WHAT THIS TASK INVOLVES -
In the entries below, count every line with the word "افلام". Return only the count.

[Opening DATASET EXCERPTS section]

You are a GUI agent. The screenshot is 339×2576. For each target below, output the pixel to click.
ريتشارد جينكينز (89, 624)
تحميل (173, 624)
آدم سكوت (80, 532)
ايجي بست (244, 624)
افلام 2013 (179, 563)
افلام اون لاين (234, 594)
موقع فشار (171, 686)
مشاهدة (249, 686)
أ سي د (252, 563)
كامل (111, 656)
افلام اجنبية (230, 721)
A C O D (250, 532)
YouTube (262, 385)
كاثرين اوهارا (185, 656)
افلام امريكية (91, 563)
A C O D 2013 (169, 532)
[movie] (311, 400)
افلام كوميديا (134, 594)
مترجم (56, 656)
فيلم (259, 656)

[Closing DATASET EXCERPTS section]

RESULT FOR THIS TASK -
5